Como normalmente a mente de principiante tem essa pureza, o principiante avança rapidamente, mas logo que passa esse avanço inicial parece surgir um platô e não avança mais, fica estagnado. Mas por quê? Porque passamos a pensar, considerar, julgar, criticar e a cultivar nossas próprias opiniões. Esse é o maior problema do praticante: a sua opinião.
A obediência no treinamento monástico surge como uma prática de esquecer de si mesmo, esquecemos de nós mesmos e dizemos ‘sim’ para as instruções e as seguimos. Quando cultivamos nossas opiniões, quando queremos ter ideias melhores que a dos veteranos, ideias melhores que as das pessoas que estão dirigindo Conselhos ou mesmo quando achamos que somos mestres por nós mesmos e não precisamos de mestre, quando cultivamos esse tipo de mente nos perdemos na vaidade, no orgulho e nos desviamos de todo o caminho.
Esta prática da obediência no sistema monástico é levada ao ponto de obedecermos aos veteranos mesmo quando eles são contraditórios e muitas vezes o teste é exatamente este: dar uma instrução e depois dar uma instrução contrária e observar a reação do discípulo.

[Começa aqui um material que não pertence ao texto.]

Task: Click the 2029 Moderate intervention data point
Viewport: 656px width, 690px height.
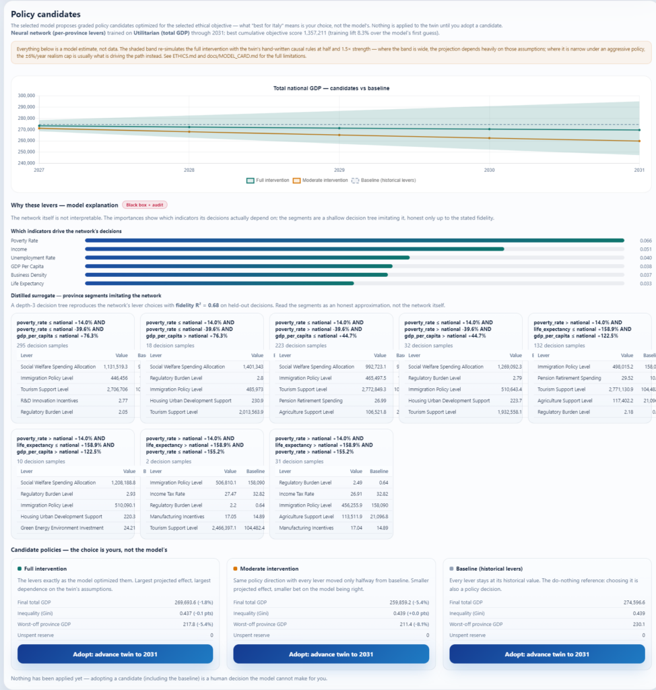Action: pos(339,135)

Aquele que realmente consegue esquecer de si mesmo obedece uma instrução e depois obedece a outra contraditória e depois a outra de novo contraditória, sem protestar. Isso é extremamente difícil num mundo de individualidade como o nosso.
No exemplo que dou no livro O pico da montanha falo de um instrutor que diz para varrer da esquerda para a direita, mas se aparece outro instrutor e diz para passar da direita para a esquerda você diz ‘hai’ e imediatamente começa a varrer da direita para a esquerda. Se o primeiro volta e o repreende ‘eu não disse para varrer da esquerda para a direita?’ a resposta tem que ser ‘hai, sim, senhor’ e imediatamente começar de novo a varrer da esquerda para a direita.

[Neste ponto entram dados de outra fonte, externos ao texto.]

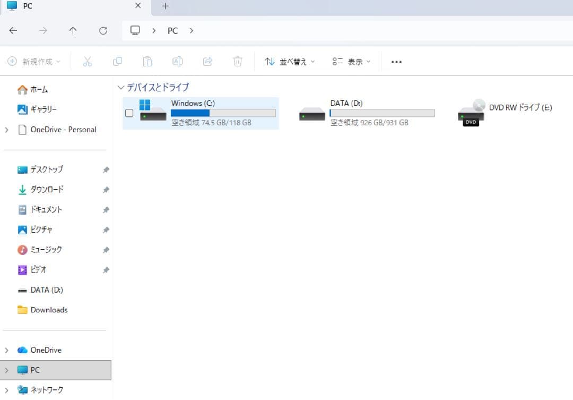Refresh the current view
The height and width of the screenshot is (400, 573).
(103, 30)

Ser capaz de fazer isto sem um sentimento interno de protesto e de não conformidade é o teste real da obediência. É claro que este treinamento tem dentro de si riscos e, por isso, devemos examinar com cuidado qualquer organização ou mestre antes de entrar. Se aceitamos o treinamento o aceitamos integralmente, a única exceção é o descumprimento de qualquer regra moral.
Se aprendermos isso aprenderemos verdadeiramente a relação mestre e discípulo e as histórias do zen, as tibetanas, até mesmo as cristãs, que estão cheias de exemplos semelhantes. Alguns extremamente radicais.
Uma história tibetana conta de um mestre que manda o discípulo construir oito vezes uma torre de pedras e depois que estavam prontas o mandava destruir. E o discípulo obedeceu. Depois que ele fez isso pela oitava vez foi quando o mestre o considerou digno.
Outro manda o discípulo trazer ouro em pó somente para levá-lo até uma colina próxima e largar o ouro no vento. O ouro que seria para pagar seu treinamento. E assim quando o discípulo não tem mais nada é que o mestre o considera digno.
Que cada um de nós possa meditar profundamente a respeito do que significa abandonar a si mesmo, seu eu, suas opiniões, sua ideia de como as coisas devem ser feitas para seguir a grande correnteza. Existe enorme diferença entre aqueles que entram na correnteza do grande rio e aqueles que querem seguir pela margem o seu próprio caminho.”
Texto do Teishô Matinal proferido por Meihô Genshô Sensei, julho a agosto, 2020.